Unwrpped the phase component of the spectrum.

Parameters:

robust (bool) – When unwrapping, whether to use the robust adjustment or not. Turning this option on can help mitigate some issues associated with incomplete unwrapping due to discretization errors.

Returns:

unwrapped – A frequency spectrum with unwrapped phase component.

Return type:

Frequency_Spectrum

plot(fig: matplotlib.figure.Figure | None = None, ax: matplotlib.axes._axes.Axes | None = None, figsize: tuple[float, float] = None, dpi: float = 100, logx: bool = True, logy: bool = False, plot_abs: bool = False, **kwargs_plot: dict[Any, Any]) tuple[matplotlib.figure.Figure, matplotlib.axes._axes.Axes][source]#

Plot the shape of the interpolated spectrum.

Parameters:
  • fig (Figure | None) – Figure object. If None, a new figure will be created.

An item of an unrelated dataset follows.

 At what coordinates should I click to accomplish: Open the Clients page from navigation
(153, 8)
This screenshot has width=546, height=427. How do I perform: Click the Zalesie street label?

  • ax (Axes | None) – Axes object. If None, a new axes will be created.

  • figsize (tuple[float, float]) – Figure size in inches, as a tuple of two numbers. The figure size of fig (if not None) will override this parameter.

  • dpi (float) – Figure resolution. The dpi of fig (if not None) will override this parameter.

  • logx (bool) – Whether to show x scale as log.

  • logy (bool) – Whether to show y scale as log.

  • plot_abs (bool) – Whether to plot the absolute values of the spectrum.

  • **kwargs_plot (dict[Any, Any]) – Extra keyword arguments are passed to matplotlib.pyplot.plot().

Returns:

  • fig (Figure) – The figure object being created or being passed into this function.

  • ax (Axes) – The axes object being created or being passed into this function.